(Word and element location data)
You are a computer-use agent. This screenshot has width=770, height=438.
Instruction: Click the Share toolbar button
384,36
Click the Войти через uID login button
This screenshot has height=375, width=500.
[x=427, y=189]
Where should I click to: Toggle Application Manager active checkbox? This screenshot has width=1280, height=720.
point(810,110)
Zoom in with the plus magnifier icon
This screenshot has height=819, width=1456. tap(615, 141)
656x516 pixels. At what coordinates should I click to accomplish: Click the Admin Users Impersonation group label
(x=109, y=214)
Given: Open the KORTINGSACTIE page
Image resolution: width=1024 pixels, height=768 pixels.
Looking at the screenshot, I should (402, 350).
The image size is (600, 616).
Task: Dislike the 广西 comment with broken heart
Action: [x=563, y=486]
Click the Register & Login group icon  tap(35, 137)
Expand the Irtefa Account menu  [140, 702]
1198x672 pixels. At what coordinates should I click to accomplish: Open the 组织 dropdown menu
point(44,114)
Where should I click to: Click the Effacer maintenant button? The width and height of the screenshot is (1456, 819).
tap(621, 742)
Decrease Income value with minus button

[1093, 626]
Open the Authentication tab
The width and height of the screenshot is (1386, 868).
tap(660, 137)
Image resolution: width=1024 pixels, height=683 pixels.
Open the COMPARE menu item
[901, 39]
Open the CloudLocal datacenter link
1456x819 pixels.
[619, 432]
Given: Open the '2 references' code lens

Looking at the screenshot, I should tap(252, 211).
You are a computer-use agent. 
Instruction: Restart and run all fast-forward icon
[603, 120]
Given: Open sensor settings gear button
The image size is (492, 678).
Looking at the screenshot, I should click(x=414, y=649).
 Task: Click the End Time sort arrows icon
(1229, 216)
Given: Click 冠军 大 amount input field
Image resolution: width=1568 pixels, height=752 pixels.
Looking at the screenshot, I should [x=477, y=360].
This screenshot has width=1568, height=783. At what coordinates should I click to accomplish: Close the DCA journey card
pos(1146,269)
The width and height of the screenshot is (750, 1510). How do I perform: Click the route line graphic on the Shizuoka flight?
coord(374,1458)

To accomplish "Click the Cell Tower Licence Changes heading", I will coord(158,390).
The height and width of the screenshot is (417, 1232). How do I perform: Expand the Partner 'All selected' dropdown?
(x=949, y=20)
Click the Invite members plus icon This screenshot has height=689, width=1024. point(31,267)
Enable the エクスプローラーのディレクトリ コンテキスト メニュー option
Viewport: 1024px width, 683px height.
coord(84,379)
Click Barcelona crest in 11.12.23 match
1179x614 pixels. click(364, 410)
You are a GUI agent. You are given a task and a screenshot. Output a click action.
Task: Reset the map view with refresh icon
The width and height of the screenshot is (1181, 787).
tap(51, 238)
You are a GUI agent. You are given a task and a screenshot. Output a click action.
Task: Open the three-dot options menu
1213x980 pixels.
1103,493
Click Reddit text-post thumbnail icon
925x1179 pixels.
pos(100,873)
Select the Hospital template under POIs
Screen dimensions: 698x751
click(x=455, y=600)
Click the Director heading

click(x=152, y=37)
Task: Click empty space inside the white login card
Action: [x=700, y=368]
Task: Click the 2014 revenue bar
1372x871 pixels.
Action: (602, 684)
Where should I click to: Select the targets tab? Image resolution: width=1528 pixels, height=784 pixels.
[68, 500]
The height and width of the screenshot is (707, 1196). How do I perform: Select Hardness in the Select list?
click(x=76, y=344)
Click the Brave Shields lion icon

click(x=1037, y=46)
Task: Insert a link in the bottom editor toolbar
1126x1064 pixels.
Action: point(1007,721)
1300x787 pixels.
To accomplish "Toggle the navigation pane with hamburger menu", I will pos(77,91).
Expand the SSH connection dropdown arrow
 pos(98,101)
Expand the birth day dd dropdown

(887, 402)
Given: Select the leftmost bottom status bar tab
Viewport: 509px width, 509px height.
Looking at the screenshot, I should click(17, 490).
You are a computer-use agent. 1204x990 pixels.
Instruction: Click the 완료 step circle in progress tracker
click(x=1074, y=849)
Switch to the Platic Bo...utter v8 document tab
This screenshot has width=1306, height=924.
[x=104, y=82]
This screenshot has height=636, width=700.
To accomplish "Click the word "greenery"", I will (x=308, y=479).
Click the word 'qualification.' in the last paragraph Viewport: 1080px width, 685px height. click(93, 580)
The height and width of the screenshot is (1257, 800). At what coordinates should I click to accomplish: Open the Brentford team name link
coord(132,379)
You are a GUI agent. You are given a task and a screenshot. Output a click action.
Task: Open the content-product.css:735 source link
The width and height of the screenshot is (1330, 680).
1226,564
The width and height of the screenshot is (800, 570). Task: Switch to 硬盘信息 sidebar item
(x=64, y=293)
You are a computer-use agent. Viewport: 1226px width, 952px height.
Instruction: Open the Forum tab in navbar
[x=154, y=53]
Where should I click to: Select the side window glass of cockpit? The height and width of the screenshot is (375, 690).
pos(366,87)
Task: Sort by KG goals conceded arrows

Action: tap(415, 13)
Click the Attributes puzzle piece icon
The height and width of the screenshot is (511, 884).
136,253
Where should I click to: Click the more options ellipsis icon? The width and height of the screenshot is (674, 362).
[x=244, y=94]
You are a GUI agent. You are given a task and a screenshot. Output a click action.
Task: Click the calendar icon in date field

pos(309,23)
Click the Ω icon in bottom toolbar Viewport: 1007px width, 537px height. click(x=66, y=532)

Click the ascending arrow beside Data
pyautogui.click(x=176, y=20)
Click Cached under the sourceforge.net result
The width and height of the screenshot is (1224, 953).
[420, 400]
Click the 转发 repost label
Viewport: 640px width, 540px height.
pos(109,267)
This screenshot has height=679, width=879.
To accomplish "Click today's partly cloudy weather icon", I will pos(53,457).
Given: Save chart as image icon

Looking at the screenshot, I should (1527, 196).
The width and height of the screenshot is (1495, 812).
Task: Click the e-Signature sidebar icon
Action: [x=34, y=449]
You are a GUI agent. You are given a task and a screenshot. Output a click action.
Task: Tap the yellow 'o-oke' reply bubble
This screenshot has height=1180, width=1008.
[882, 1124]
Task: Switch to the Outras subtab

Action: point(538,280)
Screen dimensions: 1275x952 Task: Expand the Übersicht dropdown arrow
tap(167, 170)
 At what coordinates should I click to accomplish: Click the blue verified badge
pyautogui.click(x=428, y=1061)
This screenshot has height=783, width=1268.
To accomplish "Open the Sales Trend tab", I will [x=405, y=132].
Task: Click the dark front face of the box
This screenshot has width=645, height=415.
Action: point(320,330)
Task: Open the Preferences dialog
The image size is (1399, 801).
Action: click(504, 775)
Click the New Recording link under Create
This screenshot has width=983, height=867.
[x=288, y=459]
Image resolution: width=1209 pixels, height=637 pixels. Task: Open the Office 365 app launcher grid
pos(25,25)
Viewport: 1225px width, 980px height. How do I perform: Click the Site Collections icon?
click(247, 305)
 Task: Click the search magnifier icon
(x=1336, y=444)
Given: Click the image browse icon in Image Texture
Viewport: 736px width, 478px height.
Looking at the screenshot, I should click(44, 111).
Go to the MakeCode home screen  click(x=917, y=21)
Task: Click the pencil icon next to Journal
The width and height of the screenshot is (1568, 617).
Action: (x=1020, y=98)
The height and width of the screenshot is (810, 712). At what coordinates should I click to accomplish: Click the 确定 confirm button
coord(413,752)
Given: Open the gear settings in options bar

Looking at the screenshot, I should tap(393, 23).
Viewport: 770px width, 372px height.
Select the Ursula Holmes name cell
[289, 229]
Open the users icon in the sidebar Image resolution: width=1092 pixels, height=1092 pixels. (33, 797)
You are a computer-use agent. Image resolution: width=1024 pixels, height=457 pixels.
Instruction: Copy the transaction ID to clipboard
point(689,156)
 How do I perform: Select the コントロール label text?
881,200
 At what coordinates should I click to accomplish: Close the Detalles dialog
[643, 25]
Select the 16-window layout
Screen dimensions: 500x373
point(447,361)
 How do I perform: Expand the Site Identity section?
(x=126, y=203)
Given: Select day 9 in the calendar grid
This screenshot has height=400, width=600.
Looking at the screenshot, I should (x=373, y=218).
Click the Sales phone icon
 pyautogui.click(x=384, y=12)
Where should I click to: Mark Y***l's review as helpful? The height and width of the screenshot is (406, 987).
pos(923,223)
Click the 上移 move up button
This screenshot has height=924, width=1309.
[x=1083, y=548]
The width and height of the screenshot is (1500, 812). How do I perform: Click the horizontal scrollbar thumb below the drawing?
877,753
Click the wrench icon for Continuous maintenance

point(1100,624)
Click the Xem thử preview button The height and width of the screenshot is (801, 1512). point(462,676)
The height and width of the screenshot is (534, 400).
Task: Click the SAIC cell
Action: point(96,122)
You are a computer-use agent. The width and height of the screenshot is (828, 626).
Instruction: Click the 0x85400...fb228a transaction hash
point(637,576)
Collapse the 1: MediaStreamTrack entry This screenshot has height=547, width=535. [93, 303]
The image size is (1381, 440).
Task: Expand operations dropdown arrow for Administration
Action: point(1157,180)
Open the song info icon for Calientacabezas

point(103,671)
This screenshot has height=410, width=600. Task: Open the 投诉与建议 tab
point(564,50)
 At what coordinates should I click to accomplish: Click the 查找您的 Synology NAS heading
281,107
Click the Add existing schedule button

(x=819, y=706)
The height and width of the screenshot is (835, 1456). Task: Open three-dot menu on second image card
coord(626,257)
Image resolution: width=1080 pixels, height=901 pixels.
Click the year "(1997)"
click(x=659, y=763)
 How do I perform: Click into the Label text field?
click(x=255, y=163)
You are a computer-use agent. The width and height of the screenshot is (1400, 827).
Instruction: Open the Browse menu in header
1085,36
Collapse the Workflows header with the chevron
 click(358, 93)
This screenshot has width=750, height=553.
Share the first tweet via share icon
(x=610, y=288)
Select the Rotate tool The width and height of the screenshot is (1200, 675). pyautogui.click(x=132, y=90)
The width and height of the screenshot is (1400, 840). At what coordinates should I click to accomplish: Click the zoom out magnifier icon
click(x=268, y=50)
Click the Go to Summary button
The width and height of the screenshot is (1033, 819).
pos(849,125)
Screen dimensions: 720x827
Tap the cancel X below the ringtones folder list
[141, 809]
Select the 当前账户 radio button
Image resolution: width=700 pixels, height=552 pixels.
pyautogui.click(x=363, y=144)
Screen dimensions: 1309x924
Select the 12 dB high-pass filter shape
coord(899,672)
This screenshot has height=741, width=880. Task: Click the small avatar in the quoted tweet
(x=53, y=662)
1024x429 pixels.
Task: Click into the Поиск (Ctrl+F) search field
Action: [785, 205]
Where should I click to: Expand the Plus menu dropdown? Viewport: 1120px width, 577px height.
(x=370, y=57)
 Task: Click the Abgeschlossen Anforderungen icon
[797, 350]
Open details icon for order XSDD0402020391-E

* Work instructions: Convert the listing from the line with "Click Cached under the sourceforge.net result" to the line with "pos(109,267)" into a two-column CSV with the columns instruction and answer, one row per entry. Enclose each field in quotation marks and replace any line breaks within a field with spaces.

* Exercise output:
instruction,answer
"Click Cached under the sourceforge.net result The width and height of the screenshot is (1224, 953).","[420, 400]"
"Click the 转发 repost label Viewport: 640px width, 540px height.","pos(109,267)"